Puluhan Pasar Tradisional di Sumenep Belum Peroleh Dana Pemeliharaan

  • Whatsapp
(FOTO: KM/MOH RAZIN) BELUM MERATA: Puluhan pasar tradisional di Sumenep tidak mendapatkan anggaran pemeliharaan.

KABARMADURA.ID | SUMENEP -Dinas Perindustrian dan Perdagangan (Disperindag) Sumenep mengakui bahwa pemeliharaan pasar tradisional masih belum optimal. Lantaran, dari puluhan pasar tradisional, hanya tiga pasar yang kecipratan dana pemeliharaan.

Kepala Bidang (Kabid) Perdagangan Disperindag Sumenep Ardiansyah Ali Shocibi mengatakan, tiga pasar tersebut mendapatkan anggaran pemeliharaan sekitar Rp550 juta.

Bacaan Lainnya

“Iya pasar tradisional itu banyak kebutuhannya. Itu anggaran yang disalurkan ke sana tahun ini masih belum cukup. Banyak yang harus dibenahi,” jelasnya.

Tiga pasar yang dimaksud di antaranya adalah Pasar Lenteng mendapatkan kucuran dana perawatan Rp200 juta, Pasar Ganding Rp200 juta dan yang terakhir Pasar Marengan Rp150 juta.

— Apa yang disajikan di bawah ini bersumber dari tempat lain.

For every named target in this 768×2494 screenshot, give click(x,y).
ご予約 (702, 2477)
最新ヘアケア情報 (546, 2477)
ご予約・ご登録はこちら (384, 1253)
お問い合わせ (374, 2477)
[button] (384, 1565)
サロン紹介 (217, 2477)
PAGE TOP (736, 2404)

Ardi menambahkan, anggaran pemeliharaan belum terealisasi secara keseluruhan adalah Pasar Marengan. Sebab, ada penambahan listrik dan bagian bawah pasar yang harus dibenahi.

“Kalau Lenteng sudah, meski butuh ditambah lagi fasilitasnya nanti, dan harus dianggarkan lagi nanti tahun depan,” imbuhnya.

Sementara itu, salah satu pedagang pasar Ganding Samunah mengungkapkan, bahwa dirinya aktif membayar karcis setiap kali berjualan, namun keberadaan fasilitas belum memberikan kenyamanan; seperti kamar mandi dan musala.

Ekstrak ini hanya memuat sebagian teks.